A Lundbreck musician who shares his life’s joys and struggles with strangers through music is heading north to Okotoks this weekend. Singer/songwriter Doug Rawling and the Caraganas are performing at the Grace Lutheran Church April 5 at 7:30 p.m.
Doug Rawling
Lundbreck singer/songwriter Doug Rawling and the Caraganas will perform at the Grace Lutheran Church in Okotoks April 5 at 7:30 p.m.

A Lundbreck musician who shares his life’s joys and struggles with strangers through music is heading north to Okotoks this weekend.

Singer/songwriter Doug Rawling and the Caraganas are performing at the Grace Lutheran Church April 5 at 7:30 p.m. Refreshments will be offered and the cost is a free will offering.

“My songs are mostly faith based,” said the 60-year-old storyteller. “That’s the perspective I see the world from.”

Music has been a part of Rawling’s life from an early age. His father was a music teacher and his mother a voice teacher.

“We toured a little bit with my parents when we were kids,” he said. “The Rawling Family, we
travelled a bit and played. By the time I graduated from high school I’d already had a couple of bands.”

At the age of 26, Rawling and his brother Bruce, who was 10 years his junior, began playing as a duet and ended up being part of a Christian rock band in the 1980s.

“We had a record deal and sold quite a number of albums,” said Rawling.

When the band toured coast-to-coast twice in one year, Rawling left the band to spend more time with his family. It wasn’t long before Rawling started another band, The Fourth Watch.
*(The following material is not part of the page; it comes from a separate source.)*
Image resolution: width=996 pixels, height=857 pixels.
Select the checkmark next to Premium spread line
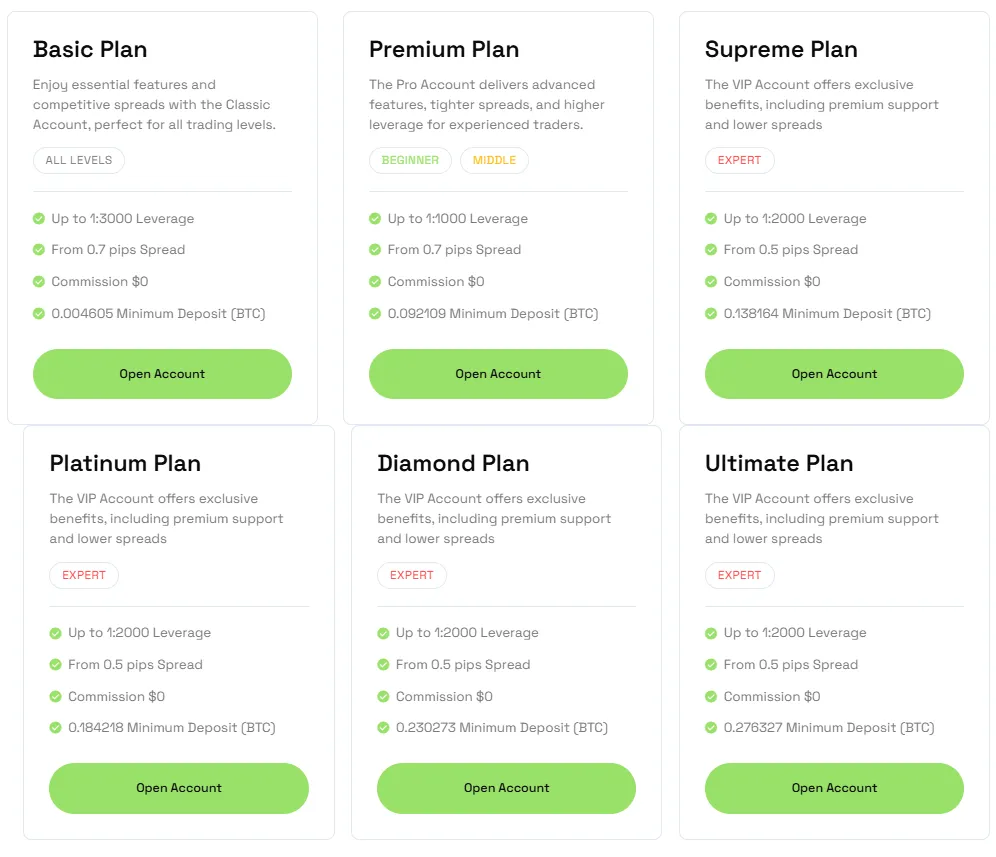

Shortly after Rawling decided to take a hiatus from music, he and his brother got together in a recording studio one weekend.

“We pounded out a bunch of songs we’d written and hadn’t done anything with just for therapy or whatever,” he said. “We ended up touring independently as The Rawling Brothers for years and playing small venues, mostly in churches. When Bruce and I were steamrolling pretty good there we played a lot of folk festivals. We had a sound that would work at blues festivals, folk festivals and gospel festivals.”

Three years ago, the brothers went their separate ways - Bruce to Saskatchewan to pursue other interests and Rawling, a storyteller at heart, kept writing and singing.

“I just keep writing music,” he said. “It seems like if you write a bunch of songs you should play ’em.”

After losing his father a few years ago, Rawling wrote an entire album’s worth of material about his life from that experience called Time Lines.

“I write songs about what I’m going through,” he said. “It’s a therapeutic thing to feel deeply about something, write a song, hear it and go ‘That’s what I’m feeling.’ A lot of times it has to do with family and things like that.”

Rawling said poetry is a big part of his music, and during his concerts he likes to talk about why he wrote the song and where it came from so people can get a feel for it when they hear it.

While in Okotoks, Rawling will be backed by experienced musicians Kieran Swinney on guitar and son-in-law Ken Olson on bass, who are new to the Caraganas. Rawling will sing and play acoustic guitar and harmonica.

“I did a tour to Oregon with them last year,” he said.

“It’s got a good sound with potential. The more we play the more seasoned it will become. It’s got an unplugged acoustic sound.”